── Source document
Sjoerd Abel Georges Lodewijk Romme (born 1960) is a Dutch organizational theorist and professor of entrepreneurship and innovation at the Eindhoven University of Technology.

Biography 
Georges Romme received a MSc in economics from Tilburg University and in 1992 a PhD degree in business administration from Maastricht University. Since 2005 he is professor of entrepreneurship and innovation at Eindhoven University of Technology (TU/e), and since 2007 also dean of the Industrial Engineering & Innovation Sciences department.

In the early 1990s, Georges Romme introduced Boolean comparative analysis to the organization and management sciences. He also developed and pioneered the "thesis circle", a tool for collaboratively supervising final (BSc or MSc) projects.
────
* [Task set]
1. Name every university mentioned in the Georges Romme biography.
2. Write out the part of the Georges Romme biography that begins at the words "Sjoerd Abel Georges" and stops after "University of Technology.".
3. According to the Georges Romme biography, in what year did Romme become dean of the Industrial Engineering & Innovation Sciences department?
Rely on the Georges Romme biography alone, with no outside knowledge.
── Data segment
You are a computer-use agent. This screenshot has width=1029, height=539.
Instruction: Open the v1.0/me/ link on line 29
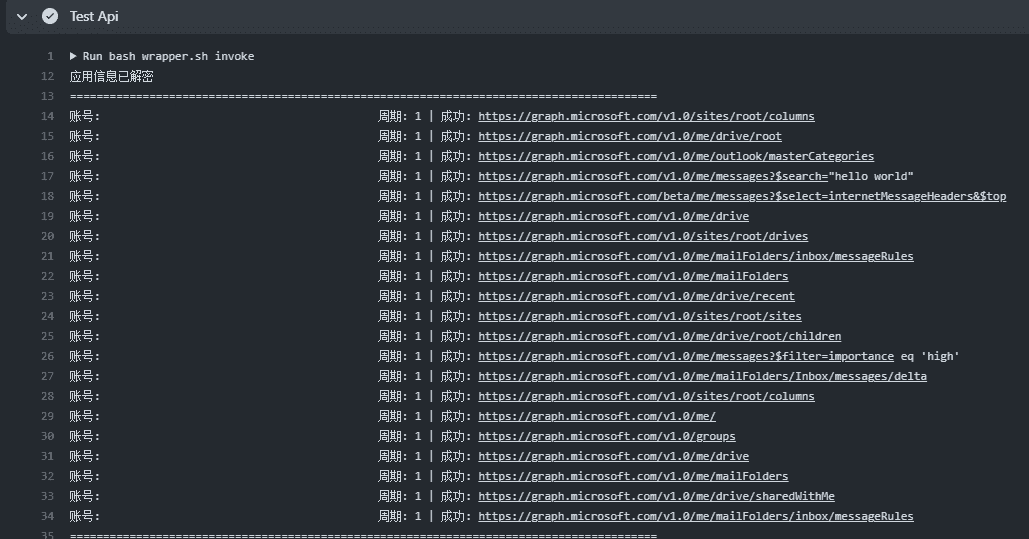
────
* [Answers]
1. Eindhoven University of Technology, Tilburg University, Maastricht University

2.
Sjoerd Abel Georges Lodewijk Romme (born 1960) is a Dutch organizational theorist and professor of entrepreneurship and innovation at the Eindhoven University of Technology.

3. 2007